Faith a factor

May 27

You'd never know it by the headlines, but faith is a factor in this coming election. A recent poll by Ipsos-Reid says that 78 per cent of Canadians believe in God, 66 per cent of citizens identify themselves as Christian, and more than six million of us are so convinced about this we believe that God is the source of everything.

That includes government, and it means faith is what motivates us to vote. It's a response to care for the land that is so good to us. The ballot is connected to the Bible, because it's in the Bible we are told the government is God's servant, and the politician is a gift from God to do us good and we dare not ignore them. So I'll argue that voting is a spiritual response to the reality that millions of us have a God inspired conscience to care for the land.

First thing I'm looking for in my leader is integrity, and then I'm looking for the party I best feel protects my patriotic sentiment, "God keep our land, glorious and free." Those two attributes aren't synonymous and frankly I'm a voter who thinks both our glory and freedom are under threat in Canada. That threat is facing us in at least seven political areas: marriage and family, protection of children, religious freedom, poverty and homelessness, respect for human life, foreign policy. Health care and education are edge issues for me, they still are glorious, certainly not free, but I think this race may pander to those causes more than necessary at the risk of ignoring some critical questions.
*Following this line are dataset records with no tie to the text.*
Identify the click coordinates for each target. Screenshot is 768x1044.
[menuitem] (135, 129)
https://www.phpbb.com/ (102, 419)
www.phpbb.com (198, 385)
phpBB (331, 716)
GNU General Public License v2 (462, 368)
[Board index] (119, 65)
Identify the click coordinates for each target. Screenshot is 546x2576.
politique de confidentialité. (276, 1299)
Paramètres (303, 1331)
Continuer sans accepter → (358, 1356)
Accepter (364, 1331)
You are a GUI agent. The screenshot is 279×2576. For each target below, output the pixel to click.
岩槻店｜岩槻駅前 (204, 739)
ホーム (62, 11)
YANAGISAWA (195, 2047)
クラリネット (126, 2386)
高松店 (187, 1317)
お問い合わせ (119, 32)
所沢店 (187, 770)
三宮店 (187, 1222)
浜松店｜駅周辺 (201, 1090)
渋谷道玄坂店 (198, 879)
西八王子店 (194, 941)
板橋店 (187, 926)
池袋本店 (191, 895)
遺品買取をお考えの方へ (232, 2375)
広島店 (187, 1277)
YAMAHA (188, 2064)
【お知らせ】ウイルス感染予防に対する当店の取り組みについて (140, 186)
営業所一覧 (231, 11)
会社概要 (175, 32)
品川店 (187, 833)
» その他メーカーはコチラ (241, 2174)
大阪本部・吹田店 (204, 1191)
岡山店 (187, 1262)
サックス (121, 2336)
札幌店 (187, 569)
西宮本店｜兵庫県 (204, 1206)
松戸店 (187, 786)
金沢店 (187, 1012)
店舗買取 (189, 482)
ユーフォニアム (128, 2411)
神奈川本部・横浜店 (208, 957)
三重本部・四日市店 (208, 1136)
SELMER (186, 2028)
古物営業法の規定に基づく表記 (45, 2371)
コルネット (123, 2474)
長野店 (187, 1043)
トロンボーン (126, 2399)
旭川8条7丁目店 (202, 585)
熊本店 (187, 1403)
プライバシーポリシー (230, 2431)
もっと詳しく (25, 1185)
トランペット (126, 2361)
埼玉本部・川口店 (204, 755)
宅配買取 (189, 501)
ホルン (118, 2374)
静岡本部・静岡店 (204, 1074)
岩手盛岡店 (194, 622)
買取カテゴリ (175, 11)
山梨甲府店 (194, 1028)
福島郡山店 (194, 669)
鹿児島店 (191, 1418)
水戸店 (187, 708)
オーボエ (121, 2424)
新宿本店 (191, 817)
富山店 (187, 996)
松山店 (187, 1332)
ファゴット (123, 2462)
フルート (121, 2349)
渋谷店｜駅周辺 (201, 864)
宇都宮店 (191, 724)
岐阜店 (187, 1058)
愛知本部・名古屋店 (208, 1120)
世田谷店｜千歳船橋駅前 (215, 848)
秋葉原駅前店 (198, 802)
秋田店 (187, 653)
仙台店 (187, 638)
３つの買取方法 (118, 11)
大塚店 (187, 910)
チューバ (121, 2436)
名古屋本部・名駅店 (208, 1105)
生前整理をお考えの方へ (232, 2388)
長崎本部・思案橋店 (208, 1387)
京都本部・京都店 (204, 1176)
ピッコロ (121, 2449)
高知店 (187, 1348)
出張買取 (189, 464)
Let's get the most obvious hot moral potato out of the way first: marriage. How often will we redefine marriage in Canada? I'd like a leader to answer that because more definitions of marriage will clamour for rights so where exactly is this taking us? I was glad Paul Martin opened his race with the question "Do you want a Canada that builds on its historic strengths and values?" Yes, I do and I'll talk with the candidates in my riding on where they stand on that as it relates to marriage, their answer will affect my vote. Today alone in my e-mail box I counted four national voting campaigns coming from Christian organizations supporting traditional marriage. Also, the Interfaith Common Ground on Marriage coalition recently held a Toronto press conference on the subject and no national media showed up. It may not be politically correct to admit this is an election issue, but redefining marriage is going to affect the way millions vote. Watch for it to be a sleeper issue that may never make the press, but it will knock out candidates.